Monroe County |
As a theistic philosopher and philosophy of religion professor I am interested in atheism-as-philosophical materialism (PM). PM claims that physical facts explain all facts.
Most philosophical atheists are PM-ers. A rare exception is NYU philosopher Thomas Nagel. Nagel rejects PM, thoroughly, in his new book Mind and Cosmos. Nagel writes: "Materialism requires reductionism; therefore the failure of reductionism requires an alternative to materialism." (p. 15) Which means:
- Since, on PM, physical facts explain all facts, then all facts are, in principle, reducible to physical facts. Always, on materialism. Therefore materialism requires reductionism.

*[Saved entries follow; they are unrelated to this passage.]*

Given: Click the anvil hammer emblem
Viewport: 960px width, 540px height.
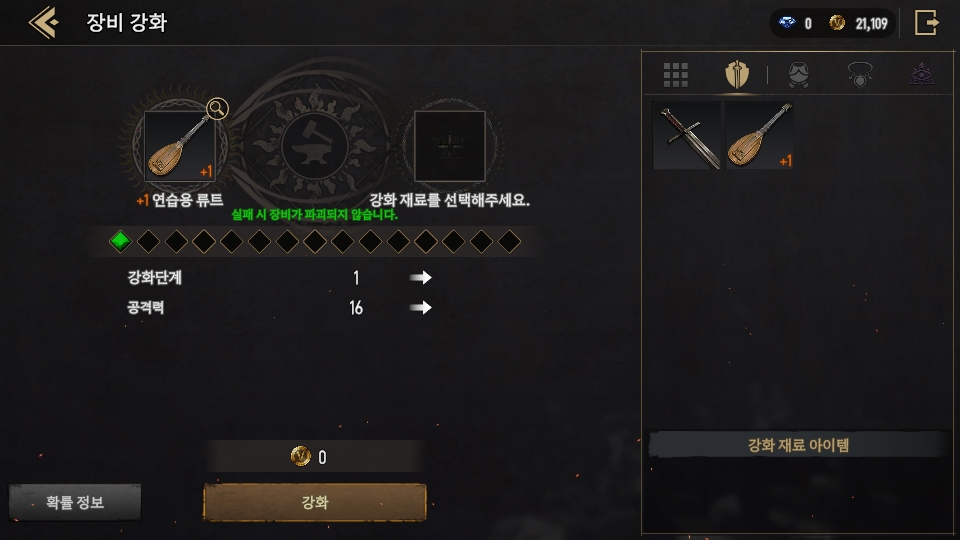Looking at the screenshot, I should click(315, 146).
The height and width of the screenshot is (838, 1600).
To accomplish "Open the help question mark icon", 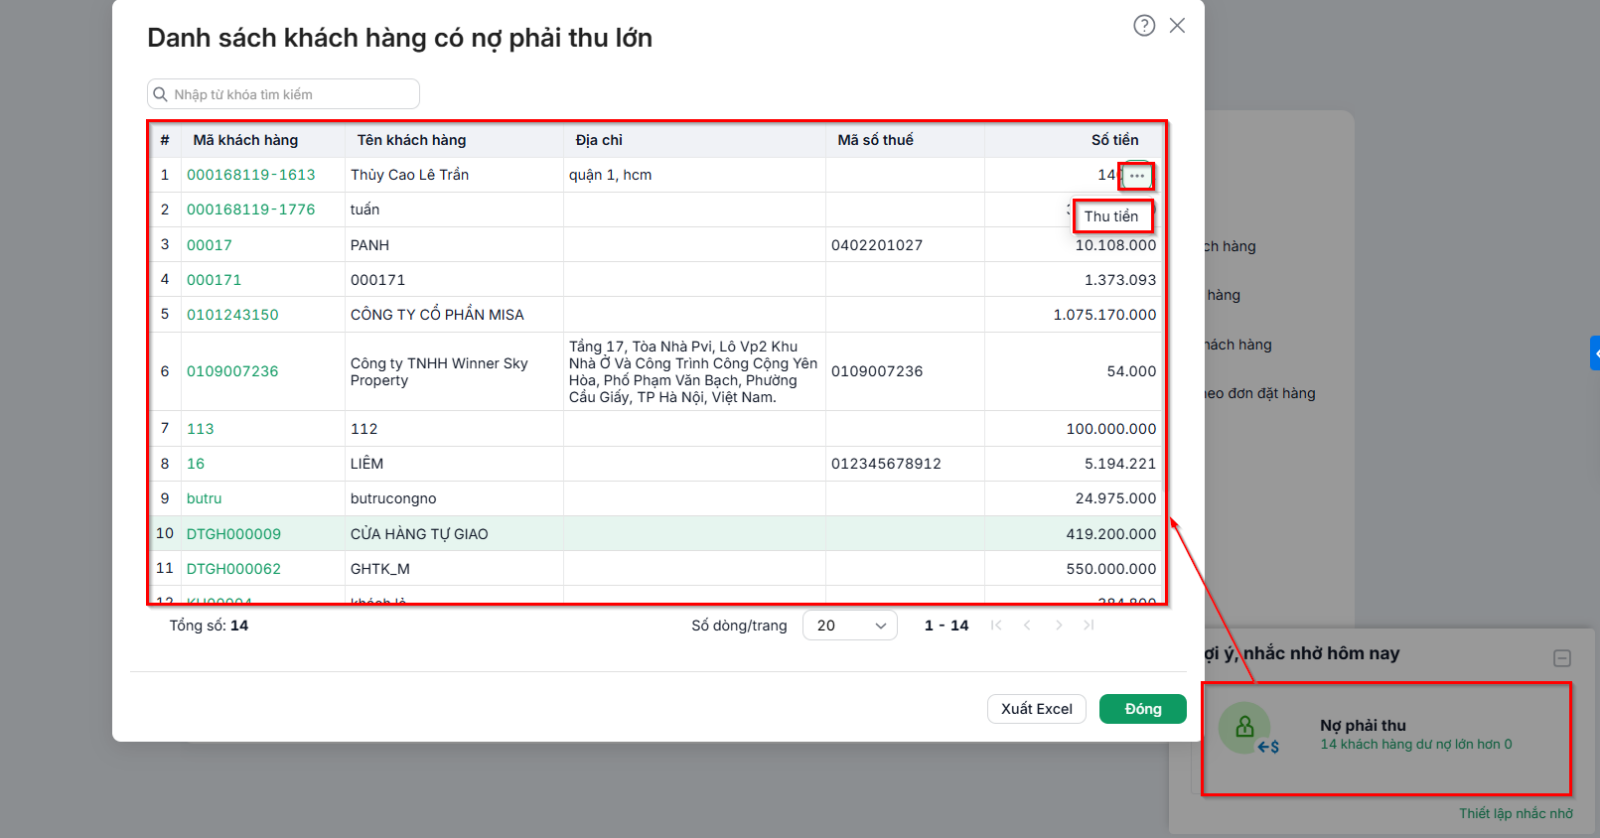I will click(1144, 26).
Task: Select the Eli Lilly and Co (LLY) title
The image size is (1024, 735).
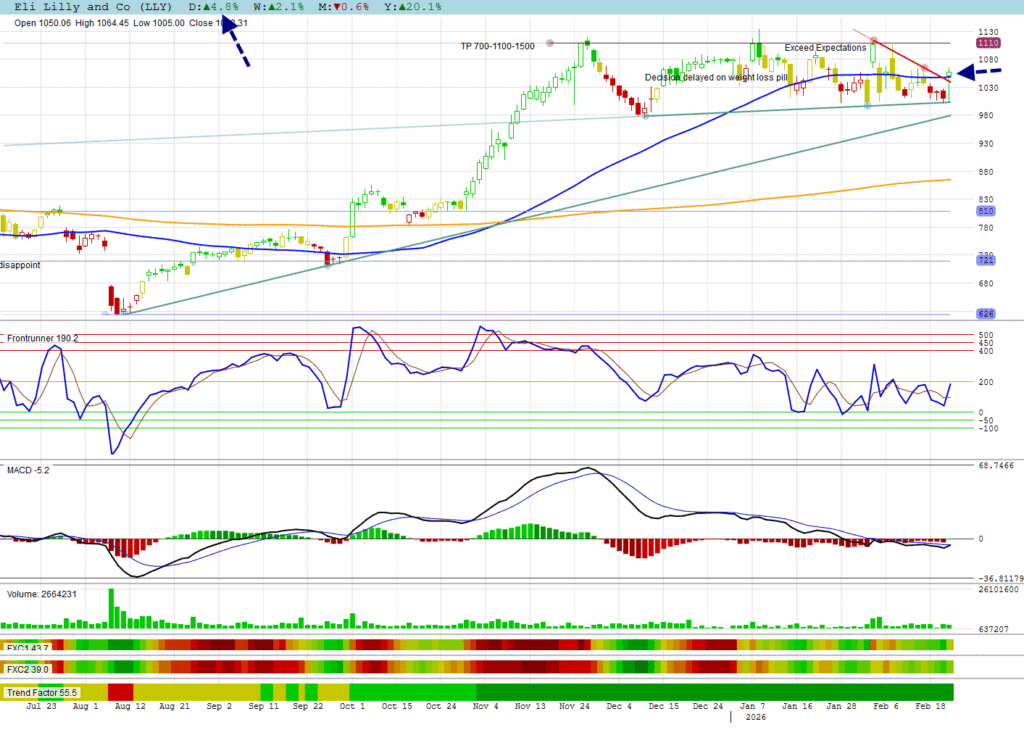Action: click(92, 7)
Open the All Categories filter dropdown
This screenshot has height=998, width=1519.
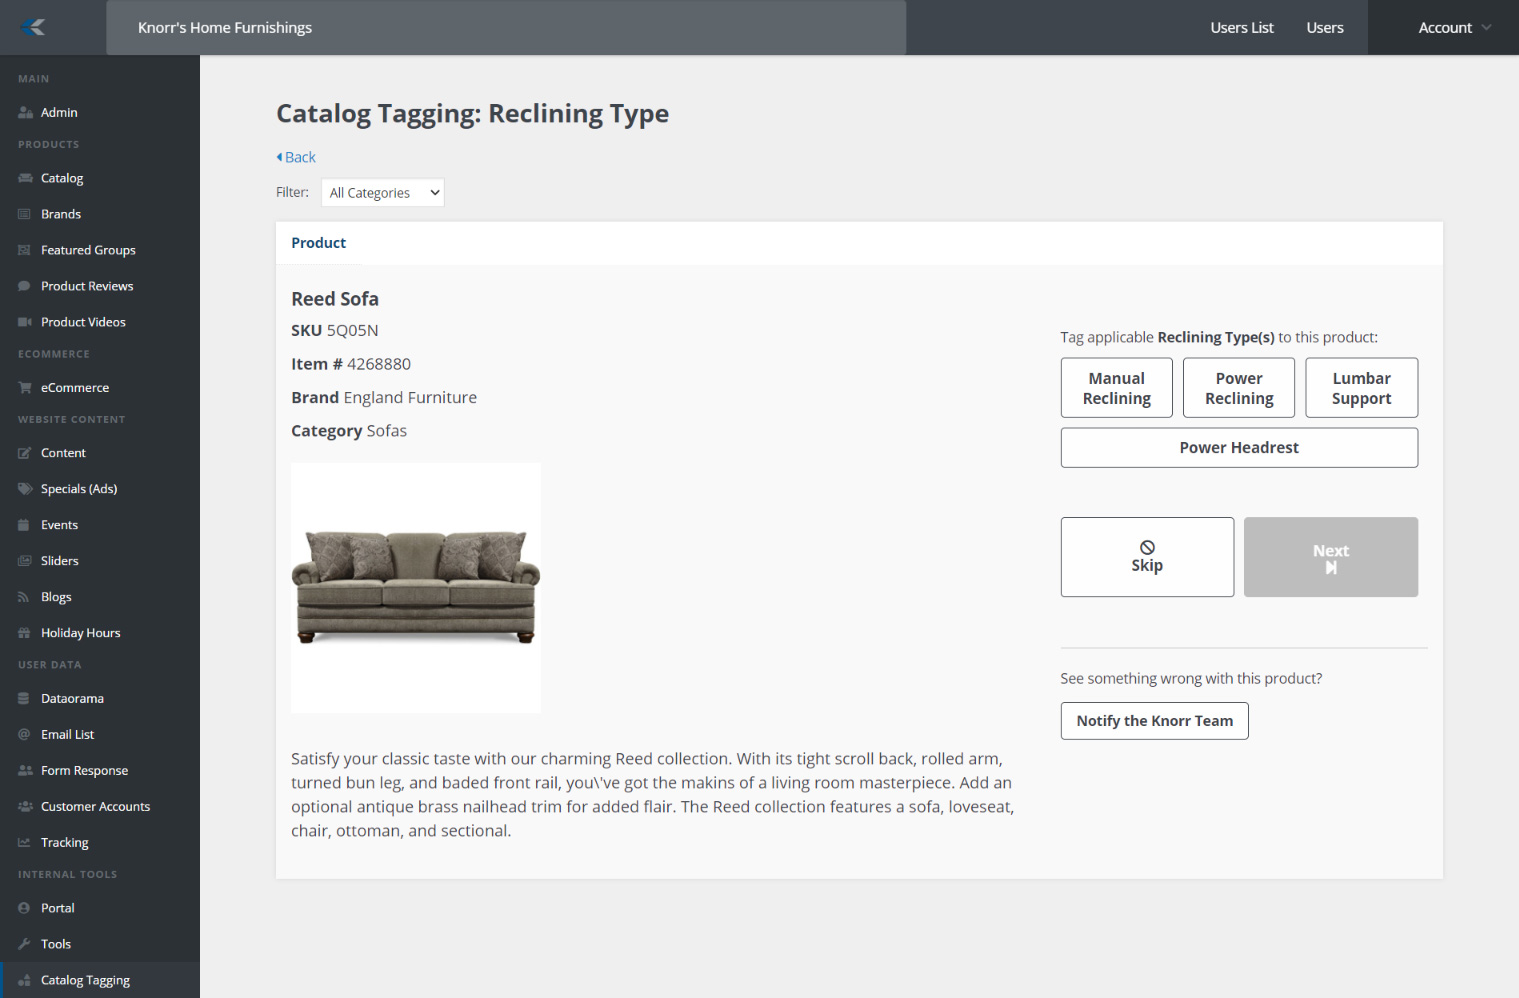pyautogui.click(x=383, y=193)
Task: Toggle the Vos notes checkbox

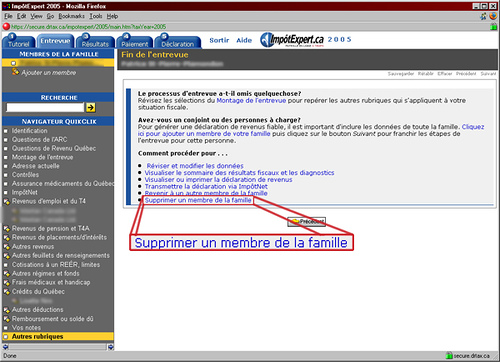Action: pos(5,328)
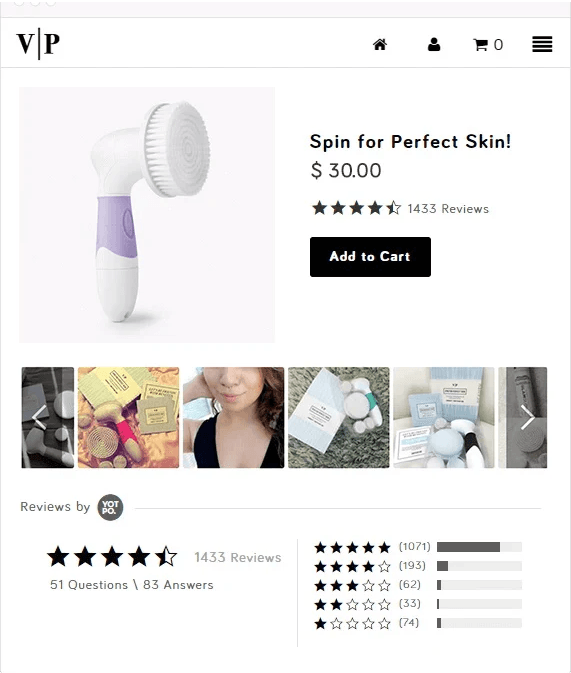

- But "it seems unacceptable to deny the reality of all those familiar things that are not at first glance physical." (Ib.) What kind of familiar things? Things like "qualia, meanings, intentions, values, reasons, beliefs, and desires." (Ib.) ("Qualia", i.e., qualitative realities such as first-person consciousness.)
Nagel writes: "If no plausible reduction is available, and if denying reality to the mental continues to be unacceptable, that suggests that the original premise, materialist naturalism, is false, and not just around the edges. Perhaps the natural order is not exclusively physical." (pp. 15-16)
This kind of talk excites theists like me for two reasons: 1) atheism-as-PM (today's default atheism, at least for academics as opposed to internet atheists who don't have epistemic access to this discussion) lacks full explanatory power; and 2) non-physical realities exist, seemingly.